* Input data
────────
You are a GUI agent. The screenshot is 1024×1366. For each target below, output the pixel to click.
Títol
────────
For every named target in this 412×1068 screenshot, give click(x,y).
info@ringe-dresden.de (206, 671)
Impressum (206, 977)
────────
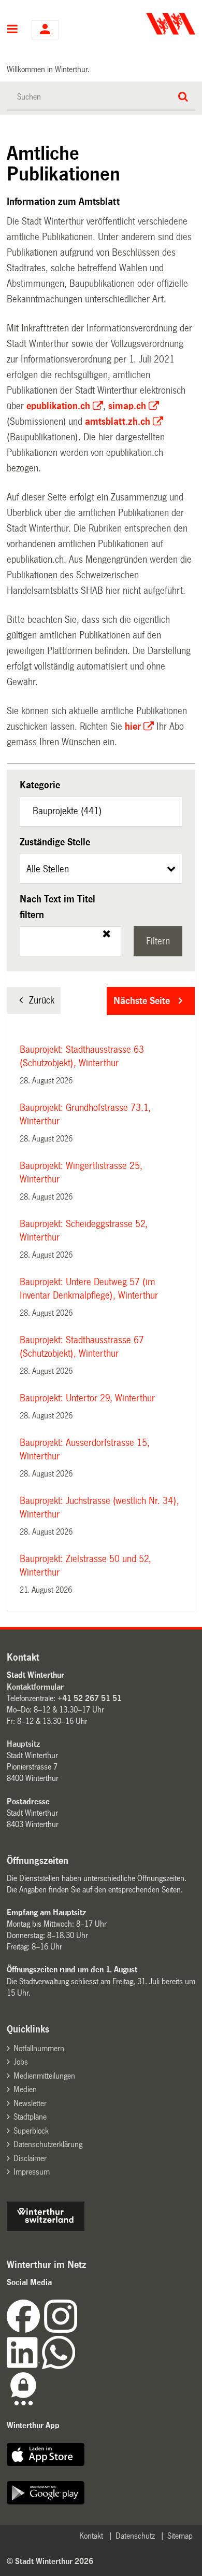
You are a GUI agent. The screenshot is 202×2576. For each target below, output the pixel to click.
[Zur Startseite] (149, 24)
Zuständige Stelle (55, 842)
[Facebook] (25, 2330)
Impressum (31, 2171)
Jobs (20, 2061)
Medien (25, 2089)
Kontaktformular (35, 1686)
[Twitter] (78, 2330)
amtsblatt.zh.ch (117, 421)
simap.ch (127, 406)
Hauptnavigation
────────
* Activity
Take the records above and return, word for word, only the lines that fall from the line with "[Zur Startseite] (149, 24)" to the line with "Hauptnavigation", both of them included.

* Exercise solution
[Zur Startseite] (149, 24)
Zuständige Stelle (55, 842)
[Facebook] (25, 2330)
Impressum (31, 2171)
Jobs (20, 2061)
Medien (25, 2089)
Kontaktformular (35, 1686)
[Twitter] (78, 2330)
amtsblatt.zh.ch (117, 421)
simap.ch (127, 406)
Hauptnavigation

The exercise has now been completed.